The transistor is like an electronic switch. It can turn a current on and off. A simple way you can think of it is to look at the transistor as a relay without any moving parts. A transistor is similar to a relay in the sense that you can use it to turn something ON and OFF.
But a transistor can also be turned partly on, which is useful for building amplifiers.
How an NPN Transistor Works
The NPN transistor has three legs:
- Base (b)
- Collector (c)
- Emitter (e)
A current flowing from the base to the emitter “opens” the flow of current from the collector to the emitter.
How to get current flowing from base to the emitter?
That’s actually pretty easy. To get current flowing from base to emitter, you need a voltage of about 0.7V between the base and the emitter.
So when you apply 0.7V from base to emitter you will turn the transistor ON and allow a current to flow from collector to emitter.
In the example above you can see how transistors work.

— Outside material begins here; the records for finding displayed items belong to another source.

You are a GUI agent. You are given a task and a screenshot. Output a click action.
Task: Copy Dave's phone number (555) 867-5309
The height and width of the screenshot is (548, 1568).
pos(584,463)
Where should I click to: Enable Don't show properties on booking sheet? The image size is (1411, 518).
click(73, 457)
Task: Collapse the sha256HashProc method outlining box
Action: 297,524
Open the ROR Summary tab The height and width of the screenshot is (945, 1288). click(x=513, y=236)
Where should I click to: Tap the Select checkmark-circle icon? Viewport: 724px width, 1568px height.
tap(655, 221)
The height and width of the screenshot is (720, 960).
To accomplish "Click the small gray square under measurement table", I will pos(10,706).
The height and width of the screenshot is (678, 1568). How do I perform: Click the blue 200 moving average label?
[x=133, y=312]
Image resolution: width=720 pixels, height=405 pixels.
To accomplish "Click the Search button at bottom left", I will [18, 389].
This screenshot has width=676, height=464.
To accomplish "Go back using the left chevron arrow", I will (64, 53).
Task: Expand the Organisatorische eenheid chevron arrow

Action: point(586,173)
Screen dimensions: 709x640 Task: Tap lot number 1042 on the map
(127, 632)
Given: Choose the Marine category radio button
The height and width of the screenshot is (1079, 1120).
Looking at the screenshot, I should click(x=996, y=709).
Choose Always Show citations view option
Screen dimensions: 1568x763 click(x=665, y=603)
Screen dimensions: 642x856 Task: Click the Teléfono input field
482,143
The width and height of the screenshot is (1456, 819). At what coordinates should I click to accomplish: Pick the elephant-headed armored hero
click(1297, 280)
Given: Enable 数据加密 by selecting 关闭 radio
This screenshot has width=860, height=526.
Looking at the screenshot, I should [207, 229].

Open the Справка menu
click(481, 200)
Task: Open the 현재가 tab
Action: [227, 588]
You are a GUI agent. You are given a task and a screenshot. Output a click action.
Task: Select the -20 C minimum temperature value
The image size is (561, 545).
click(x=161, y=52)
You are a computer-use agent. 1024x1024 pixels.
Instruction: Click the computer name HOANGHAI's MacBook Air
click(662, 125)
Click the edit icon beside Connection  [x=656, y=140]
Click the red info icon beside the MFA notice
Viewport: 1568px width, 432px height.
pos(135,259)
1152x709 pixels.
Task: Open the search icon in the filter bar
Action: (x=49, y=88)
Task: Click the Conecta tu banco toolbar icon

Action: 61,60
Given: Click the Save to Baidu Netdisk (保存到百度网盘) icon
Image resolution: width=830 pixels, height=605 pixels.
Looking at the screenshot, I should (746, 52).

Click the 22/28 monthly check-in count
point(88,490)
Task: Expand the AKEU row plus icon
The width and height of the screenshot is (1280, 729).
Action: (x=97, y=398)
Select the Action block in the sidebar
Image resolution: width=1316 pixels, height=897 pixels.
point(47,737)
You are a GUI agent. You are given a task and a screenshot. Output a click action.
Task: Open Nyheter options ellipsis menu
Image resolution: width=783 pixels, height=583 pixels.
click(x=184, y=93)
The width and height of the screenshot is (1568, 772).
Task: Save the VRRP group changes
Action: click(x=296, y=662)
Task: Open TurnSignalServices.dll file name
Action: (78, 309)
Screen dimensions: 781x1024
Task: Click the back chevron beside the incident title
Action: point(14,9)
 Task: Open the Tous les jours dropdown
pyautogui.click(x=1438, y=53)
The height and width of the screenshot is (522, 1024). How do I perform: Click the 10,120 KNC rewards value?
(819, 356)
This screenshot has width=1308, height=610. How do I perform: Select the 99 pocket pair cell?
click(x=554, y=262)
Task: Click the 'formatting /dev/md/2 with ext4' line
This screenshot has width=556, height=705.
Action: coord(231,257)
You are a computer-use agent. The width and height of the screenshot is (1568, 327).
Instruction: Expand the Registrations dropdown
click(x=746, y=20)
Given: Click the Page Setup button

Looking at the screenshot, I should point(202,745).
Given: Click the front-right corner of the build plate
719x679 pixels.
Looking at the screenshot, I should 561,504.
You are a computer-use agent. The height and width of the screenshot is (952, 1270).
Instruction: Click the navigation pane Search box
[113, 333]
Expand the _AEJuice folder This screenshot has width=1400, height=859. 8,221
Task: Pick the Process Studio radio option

A 9V battery is connected to an LED and a resistor. But they are connected through the transistor. And no current flows through the transistor until it’s turned ON.
To turn the transistor ON you need to apply 0.7V from base to emitter of the transistor. Imagine you have a small 0.7V battery. When you connect the 0.7V battery from base to emitter, the transistor turns ON.
This allows current to flow from the collector to the emitter. And thereby turning the LED ON!
Check out the video explanation I made on the transistor a few years back (forgive the old-school quality):
Practical Example: Basic NPN Transistor Circuit
Since most of us don’t have a 0.7V battery, how do we turn on the transistor?
Easy =) Just add a resistor in series with the base and apply a voltage. Just like you would do with an LED to make sure it doesn’t blow up.
This is because the base-to-emitter part of a transistor works like a diode. A diode has a forward voltage that it “grabs” from the available voltage. And the rest of the voltage drops across the resistor.
In the above circuit, R1 limits the current to the base. And R2 limits the current to the LED. If you want to build it, you can try 10 kΩ for R1 and 1 kΩ for R1. Any NPN transistor will work, for example, BC547 or 2N3904.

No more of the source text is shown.